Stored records
--- Begin ---

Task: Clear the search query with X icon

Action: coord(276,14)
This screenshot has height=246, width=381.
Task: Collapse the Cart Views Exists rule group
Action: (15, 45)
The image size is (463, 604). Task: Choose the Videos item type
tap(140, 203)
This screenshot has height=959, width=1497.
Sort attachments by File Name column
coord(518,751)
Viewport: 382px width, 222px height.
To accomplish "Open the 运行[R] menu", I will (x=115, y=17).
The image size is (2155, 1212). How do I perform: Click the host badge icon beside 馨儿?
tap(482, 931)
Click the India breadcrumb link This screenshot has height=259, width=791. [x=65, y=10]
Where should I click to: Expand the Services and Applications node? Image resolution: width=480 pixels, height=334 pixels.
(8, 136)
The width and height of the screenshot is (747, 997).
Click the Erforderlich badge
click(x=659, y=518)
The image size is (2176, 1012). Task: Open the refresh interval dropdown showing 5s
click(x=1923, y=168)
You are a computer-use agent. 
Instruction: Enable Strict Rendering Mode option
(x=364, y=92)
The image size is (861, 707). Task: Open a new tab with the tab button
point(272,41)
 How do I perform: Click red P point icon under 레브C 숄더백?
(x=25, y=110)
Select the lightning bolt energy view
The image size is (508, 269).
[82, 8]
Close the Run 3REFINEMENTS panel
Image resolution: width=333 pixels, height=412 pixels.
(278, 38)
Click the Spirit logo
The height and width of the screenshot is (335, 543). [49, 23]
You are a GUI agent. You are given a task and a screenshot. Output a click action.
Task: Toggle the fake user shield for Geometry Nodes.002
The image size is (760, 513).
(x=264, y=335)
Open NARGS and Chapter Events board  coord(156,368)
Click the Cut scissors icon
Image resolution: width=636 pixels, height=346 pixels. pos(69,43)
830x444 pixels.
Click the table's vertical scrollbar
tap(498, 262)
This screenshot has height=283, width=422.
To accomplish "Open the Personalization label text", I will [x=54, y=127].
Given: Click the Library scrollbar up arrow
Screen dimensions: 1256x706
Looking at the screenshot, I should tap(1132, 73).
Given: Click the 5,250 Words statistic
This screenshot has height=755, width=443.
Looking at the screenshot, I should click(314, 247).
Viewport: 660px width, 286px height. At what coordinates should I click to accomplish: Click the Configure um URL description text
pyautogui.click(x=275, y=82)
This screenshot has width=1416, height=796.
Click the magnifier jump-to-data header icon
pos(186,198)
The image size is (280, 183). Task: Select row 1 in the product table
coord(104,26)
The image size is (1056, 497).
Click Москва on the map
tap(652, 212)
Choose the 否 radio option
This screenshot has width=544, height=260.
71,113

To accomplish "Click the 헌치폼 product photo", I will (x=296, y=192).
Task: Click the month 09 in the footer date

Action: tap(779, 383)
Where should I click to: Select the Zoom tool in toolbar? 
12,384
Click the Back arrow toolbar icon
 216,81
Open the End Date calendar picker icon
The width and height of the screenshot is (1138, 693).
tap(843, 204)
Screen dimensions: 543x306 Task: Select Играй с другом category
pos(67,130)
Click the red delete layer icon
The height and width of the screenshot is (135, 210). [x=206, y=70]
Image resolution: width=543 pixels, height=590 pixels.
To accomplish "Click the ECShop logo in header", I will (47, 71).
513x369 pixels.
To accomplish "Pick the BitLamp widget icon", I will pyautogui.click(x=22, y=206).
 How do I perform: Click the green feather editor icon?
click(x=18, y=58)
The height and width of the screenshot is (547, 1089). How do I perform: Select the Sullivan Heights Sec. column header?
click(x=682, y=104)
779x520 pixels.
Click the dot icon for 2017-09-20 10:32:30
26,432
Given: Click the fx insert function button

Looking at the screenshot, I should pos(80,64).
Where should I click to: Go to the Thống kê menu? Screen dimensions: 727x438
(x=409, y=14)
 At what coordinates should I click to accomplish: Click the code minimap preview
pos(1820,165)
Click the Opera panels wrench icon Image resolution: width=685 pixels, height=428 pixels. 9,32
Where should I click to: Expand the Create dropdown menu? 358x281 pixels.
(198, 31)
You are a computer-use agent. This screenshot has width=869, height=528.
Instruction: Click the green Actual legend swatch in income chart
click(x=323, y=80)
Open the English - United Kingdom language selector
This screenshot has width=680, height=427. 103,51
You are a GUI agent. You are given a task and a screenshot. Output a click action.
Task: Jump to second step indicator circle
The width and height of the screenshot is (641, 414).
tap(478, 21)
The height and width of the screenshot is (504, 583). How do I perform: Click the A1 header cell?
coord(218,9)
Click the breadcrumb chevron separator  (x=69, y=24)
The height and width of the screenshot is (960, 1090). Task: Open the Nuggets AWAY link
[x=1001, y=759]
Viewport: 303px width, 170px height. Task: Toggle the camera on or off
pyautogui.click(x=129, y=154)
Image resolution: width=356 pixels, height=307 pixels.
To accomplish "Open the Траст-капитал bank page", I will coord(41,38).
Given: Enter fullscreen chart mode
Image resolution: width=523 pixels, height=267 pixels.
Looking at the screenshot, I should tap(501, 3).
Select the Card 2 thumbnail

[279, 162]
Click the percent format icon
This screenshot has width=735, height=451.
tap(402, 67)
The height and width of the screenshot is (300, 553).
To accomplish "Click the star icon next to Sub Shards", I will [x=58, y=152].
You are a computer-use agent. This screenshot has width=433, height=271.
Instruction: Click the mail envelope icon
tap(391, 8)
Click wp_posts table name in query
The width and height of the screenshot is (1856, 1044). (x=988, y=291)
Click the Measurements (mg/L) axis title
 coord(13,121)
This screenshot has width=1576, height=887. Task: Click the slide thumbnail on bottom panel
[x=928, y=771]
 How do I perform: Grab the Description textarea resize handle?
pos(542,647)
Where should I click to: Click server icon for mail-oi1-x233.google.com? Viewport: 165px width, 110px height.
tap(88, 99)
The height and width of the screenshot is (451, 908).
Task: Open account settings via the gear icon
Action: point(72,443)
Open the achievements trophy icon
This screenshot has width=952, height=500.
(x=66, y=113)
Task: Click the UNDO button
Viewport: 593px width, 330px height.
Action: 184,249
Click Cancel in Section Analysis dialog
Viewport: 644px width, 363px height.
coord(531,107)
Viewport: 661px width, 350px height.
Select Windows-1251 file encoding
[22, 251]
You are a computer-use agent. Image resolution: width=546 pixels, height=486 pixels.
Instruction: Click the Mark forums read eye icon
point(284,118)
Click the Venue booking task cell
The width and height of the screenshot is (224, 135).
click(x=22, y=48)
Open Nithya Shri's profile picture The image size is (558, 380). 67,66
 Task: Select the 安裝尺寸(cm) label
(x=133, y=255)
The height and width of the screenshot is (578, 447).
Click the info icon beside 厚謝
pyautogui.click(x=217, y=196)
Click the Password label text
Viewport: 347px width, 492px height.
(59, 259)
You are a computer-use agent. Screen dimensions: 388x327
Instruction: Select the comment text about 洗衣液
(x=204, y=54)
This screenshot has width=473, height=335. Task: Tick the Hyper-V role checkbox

--- End ---

Quote all of the data above verbatim, line for line.

#### Output of the exercise
Task: Clear the search query with X icon

Action: coord(276,14)
This screenshot has height=246, width=381.
Task: Collapse the Cart Views Exists rule group
Action: (15, 45)
The image size is (463, 604). Task: Choose the Videos item type
tap(140, 203)
This screenshot has height=959, width=1497.
Sort attachments by File Name column
coord(518,751)
Viewport: 382px width, 222px height.
To accomplish "Open the 运行[R] menu", I will (x=115, y=17).
The image size is (2155, 1212). How do I perform: Click the host badge icon beside 馨儿?
tap(482, 931)
Click the India breadcrumb link This screenshot has height=259, width=791. [x=65, y=10]
Where should I click to: Expand the Services and Applications node? Image resolution: width=480 pixels, height=334 pixels.
(8, 136)
The width and height of the screenshot is (747, 997).
Click the Erforderlich badge
click(x=659, y=518)
The image size is (2176, 1012). Task: Open the refresh interval dropdown showing 5s
click(x=1923, y=168)
You are a computer-use agent. 
Instruction: Enable Strict Rendering Mode option
(x=364, y=92)
The image size is (861, 707). Task: Open a new tab with the tab button
point(272,41)
 How do I perform: Click red P point icon under 레브C 숄더백?
(x=25, y=110)
Select the lightning bolt energy view
The image size is (508, 269).
[82, 8]
Close the Run 3REFINEMENTS panel
Image resolution: width=333 pixels, height=412 pixels.
(278, 38)
Click the Spirit logo
The height and width of the screenshot is (335, 543). [49, 23]
You are a GUI agent. You are given a task and a screenshot. Output a click action.
Task: Toggle the fake user shield for Geometry Nodes.002
The image size is (760, 513).
(x=264, y=335)
Open NARGS and Chapter Events board  coord(156,368)
Click the Cut scissors icon
Image resolution: width=636 pixels, height=346 pixels. pos(69,43)
830x444 pixels.
Click the table's vertical scrollbar
tap(498, 262)
This screenshot has height=283, width=422.
To accomplish "Open the Personalization label text", I will [x=54, y=127].
Given: Click the Library scrollbar up arrow
Screen dimensions: 1256x706
Looking at the screenshot, I should tap(1132, 73).
Given: Click the 5,250 Words statistic
This screenshot has height=755, width=443.
Looking at the screenshot, I should click(314, 247).
Viewport: 660px width, 286px height. At what coordinates should I click to accomplish: Click the Configure um URL description text
pyautogui.click(x=275, y=82)
This screenshot has width=1416, height=796.
Click the magnifier jump-to-data header icon
pos(186,198)
The image size is (280, 183). Task: Select row 1 in the product table
coord(104,26)
The image size is (1056, 497).
Click Москва on the map
tap(652, 212)
Choose the 否 radio option
This screenshot has width=544, height=260.
71,113

To accomplish "Click the 헌치폼 product photo", I will (x=296, y=192).
Task: Click the month 09 in the footer date

Action: tap(779, 383)
Where should I click to: Select the Zoom tool in toolbar? 
12,384
Click the Back arrow toolbar icon
 216,81
Open the End Date calendar picker icon
The width and height of the screenshot is (1138, 693).
tap(843, 204)
Screen dimensions: 543x306 Task: Select Играй с другом category
pos(67,130)
Click the red delete layer icon
The height and width of the screenshot is (135, 210). [x=206, y=70]
Image resolution: width=543 pixels, height=590 pixels.
To accomplish "Click the ECShop logo in header", I will (47, 71).
513x369 pixels.
To accomplish "Pick the BitLamp widget icon", I will pyautogui.click(x=22, y=206).
 How do I perform: Click the green feather editor icon?
click(x=18, y=58)
The height and width of the screenshot is (547, 1089). How do I perform: Select the Sullivan Heights Sec. column header?
click(x=682, y=104)
779x520 pixels.
Click the dot icon for 2017-09-20 10:32:30
26,432
Given: Click the fx insert function button

Looking at the screenshot, I should pos(80,64).
Where should I click to: Go to the Thống kê menu? Screen dimensions: 727x438
(x=409, y=14)
 At what coordinates should I click to accomplish: Click the code minimap preview
pos(1820,165)
Click the Opera panels wrench icon Image resolution: width=685 pixels, height=428 pixels. 9,32
Where should I click to: Expand the Create dropdown menu? 358x281 pixels.
(198, 31)
You are a computer-use agent. This screenshot has width=869, height=528.
Instruction: Click the green Actual legend swatch in income chart
click(x=323, y=80)
Open the English - United Kingdom language selector
This screenshot has width=680, height=427. 103,51
You are a GUI agent. You are given a task and a screenshot. Output a click action.
Task: Jump to second step indicator circle
The width and height of the screenshot is (641, 414).
tap(478, 21)
The height and width of the screenshot is (504, 583). How do I perform: Click the A1 header cell?
coord(218,9)
Click the breadcrumb chevron separator  (x=69, y=24)
The height and width of the screenshot is (960, 1090). Task: Open the Nuggets AWAY link
[x=1001, y=759]
Viewport: 303px width, 170px height. Task: Toggle the camera on or off
pyautogui.click(x=129, y=154)
Image resolution: width=356 pixels, height=307 pixels.
To accomplish "Open the Траст-капитал bank page", I will coord(41,38).
Given: Enter fullscreen chart mode
Image resolution: width=523 pixels, height=267 pixels.
Looking at the screenshot, I should tap(501, 3).
Select the Card 2 thumbnail

[279, 162]
Click the percent format icon
This screenshot has width=735, height=451.
tap(402, 67)
The height and width of the screenshot is (300, 553).
To accomplish "Click the star icon next to Sub Shards", I will [x=58, y=152].
You are a computer-use agent. This screenshot has width=433, height=271.
Instruction: Click the mail envelope icon
tap(391, 8)
Click wp_posts table name in query
The width and height of the screenshot is (1856, 1044). (x=988, y=291)
Click the Measurements (mg/L) axis title
 coord(13,121)
This screenshot has width=1576, height=887. Task: Click the slide thumbnail on bottom panel
[x=928, y=771]
 How do I perform: Grab the Description textarea resize handle?
pos(542,647)
Where should I click to: Click server icon for mail-oi1-x233.google.com? Viewport: 165px width, 110px height.
tap(88, 99)
The height and width of the screenshot is (451, 908).
Task: Open account settings via the gear icon
Action: point(72,443)
Open the achievements trophy icon
This screenshot has width=952, height=500.
(x=66, y=113)
Task: Click the UNDO button
Viewport: 593px width, 330px height.
Action: 184,249
Click Cancel in Section Analysis dialog
Viewport: 644px width, 363px height.
coord(531,107)
Viewport: 661px width, 350px height.
Select Windows-1251 file encoding
[22, 251]
You are a computer-use agent. Image resolution: width=546 pixels, height=486 pixels.
Instruction: Click the Mark forums read eye icon
point(284,118)
Click the Venue booking task cell
The width and height of the screenshot is (224, 135).
click(x=22, y=48)
Open Nithya Shri's profile picture The image size is (558, 380). 67,66
 Task: Select the 安裝尺寸(cm) label
(x=133, y=255)
The height and width of the screenshot is (578, 447).
Click the info icon beside 厚謝
pyautogui.click(x=217, y=196)
Click the Password label text
Viewport: 347px width, 492px height.
(59, 259)
You are a computer-use agent. Screen dimensions: 388x327
Instruction: Select the comment text about 洗衣液
(x=204, y=54)
This screenshot has width=473, height=335. Task: Tick the Hyper-V role checkbox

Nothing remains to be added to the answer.